Kassenärzte-Chef Andreas Gassen ist dafür, die Regeln für Krankschreibungen zu lockern, um Geld im Gesundheitswesen zu sparen. "Die gesetzliche Möglichkeit für Arbeitgeber, bereits in den ersten drei Tagen die Vorlage einer Krankschreibung zu verlangen, produziert abertausende Arztbesuche, die aus unserer Sicht nicht zwingend notwendig wären", sagte der Chef der Kassenärztlichen Bundesvereinigung (KBV) dem "Redaktionsnetzwerk Deutschland". Die Arbeitgeber kritisierten den Vorstoß Gassens scharf.
Kassenärzte-Chef: Krankschreibung soll ärztliche Bedeutung zurückgewinnen
Laut gesetzlicher Regelung ist ein Besuch beim Arzt und die Vorlage einer Krankschreibung erst dann erforderlich, wenn ein Arbeitnehmer länger als drei Kalendertage krank ist. Im Entgeltfortzahlungsgesetz ist aber eine Abweichung von dieser Regel erlaubt. "Der Arbeitgeber ist berechtigt, die Vorlage der ärztlichen Bescheinigung früher zu verlangen", heißt es dort.
Er mahnte an, diese Ausnahme von der Regel aus dem Gesetz zu streichen. "Eine generelle Arbeitsunfähigkeitsbescheinigung erst ab dem vierten Tag hätte wieder mehr den Stellenwert eines wirklichen ärztlichen Attestes und nicht eines Formvordrucks", sagte Gassen.
Gassen schlägt längere Fristen für Krankschreibungen vor – auch bei Kindern
Er stellte auch zur Debatte, die bisherige Frist von drei Tagen generell auf vier oder fünf Tage anzuheben. Es gehe um eine von den Beschäftigten selbst verantwortete Karenzzeit, argumentierte Gassen. Bei einer Ausweitung der Frist müsste die Arbeitsunfähigkeitsbescheinigung spätestens am fünften beziehungsweise sechsten Tag vorgelegt werden.
Eine ähnliche Lockerung schlägt Gassen für die Bescheinigung bei Erkrankung eines Kindes vor. Hier sei die Krankschreibung der Kinderärztin oder des Kinderarztes sogar ab dem ersten Krankheitstag erforderlich, kritisierte er. "Durch den Verzicht auf diese Bescheinigung bei kurzer Krankheitsdauer könnten, insbesondere in Zeiten mit hohem Infektionsgeschehen, sowohl die kinderärztlichen Praxen als auch die Eltern der erkrankten Kinder deutlich entlastet werden."
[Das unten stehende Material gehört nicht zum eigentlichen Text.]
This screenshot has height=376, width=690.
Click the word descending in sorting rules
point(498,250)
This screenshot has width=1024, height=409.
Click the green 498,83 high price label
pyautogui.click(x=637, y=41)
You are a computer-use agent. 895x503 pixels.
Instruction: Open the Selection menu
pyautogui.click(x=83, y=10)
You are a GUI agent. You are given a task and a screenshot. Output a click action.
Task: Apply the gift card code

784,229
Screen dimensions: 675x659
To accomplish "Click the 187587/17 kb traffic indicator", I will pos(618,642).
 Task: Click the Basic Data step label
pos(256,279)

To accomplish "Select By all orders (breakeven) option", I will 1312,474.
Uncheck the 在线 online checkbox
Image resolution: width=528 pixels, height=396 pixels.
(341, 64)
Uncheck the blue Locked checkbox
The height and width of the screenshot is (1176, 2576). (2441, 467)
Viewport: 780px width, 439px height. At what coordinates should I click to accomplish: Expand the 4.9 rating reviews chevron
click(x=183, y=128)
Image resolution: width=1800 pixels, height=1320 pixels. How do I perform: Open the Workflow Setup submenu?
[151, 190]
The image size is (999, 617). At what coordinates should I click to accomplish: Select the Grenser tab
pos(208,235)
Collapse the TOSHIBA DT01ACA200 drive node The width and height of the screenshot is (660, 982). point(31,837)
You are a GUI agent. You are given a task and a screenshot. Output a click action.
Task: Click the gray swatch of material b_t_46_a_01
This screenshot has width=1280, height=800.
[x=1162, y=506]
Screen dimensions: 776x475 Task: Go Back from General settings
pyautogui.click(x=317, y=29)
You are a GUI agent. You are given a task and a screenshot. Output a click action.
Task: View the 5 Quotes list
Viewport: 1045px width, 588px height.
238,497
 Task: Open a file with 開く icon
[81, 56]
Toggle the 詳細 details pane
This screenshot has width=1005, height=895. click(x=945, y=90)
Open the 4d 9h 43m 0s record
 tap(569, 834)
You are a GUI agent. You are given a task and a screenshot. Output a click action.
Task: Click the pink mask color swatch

Kurzzeit-Krankschreibungen belasten Gesundheitssystem erheblich
Laut Gassen würden pro Jahr etwa 116 Millionen Krankschreibungen ausgestellt, berichtete das "Redaktionsnetzwerk Deutschland". Etwa 35 Prozent davon hätten eine Gesamtdauer von maximal drei Tagen. Entfielen diese, würde das Gesundheitswesen seinen Angaben zufolge um 1,4 Millionen Arbeitsstunden beziehungsweise Kosten von 100 Millionen Euro entlastet.
Arbeitgeber gegen spätere Krankschreibungen
Die Arbeitgeber weisen Gassens Überlegungen zurück, Beschäftigten bei einer Erkrankung ein etwas längeres Fehlen auch ohne Krankschreibung zu ermöglichen. "Eine pauschale Verlängerung der Karenzzeit würde die Arbeitgeberseite zusätzlich belasten, ohne die strukturellen Probleme zu lösen", sagte der Hauptgeschäftsführer der Bundesvereinigung der Deutschen Arbeitgeberverbände (BDA), Steffen Kampeter, der dpa.
Kampeter sagte, es brauche eine stärkere Patientensteuerung. "Nur so kann unser Gesundheitswesen leistungsfähig, treffsicher und bezahlbar bleiben." Der Vorschlag der KBV greife jedoch zu kurz. Die Arbeitgeber unterstützen Gesundheitsministerin Nina Warken (CDU) in ihren Überlegungen, die Ausgaben gezielt zu senken. "Die Ärzteorganisationen sollten daran konstruktiv mitwirken und nicht durch Nebelkerzen die Debatte in die falsche Richtung lenken."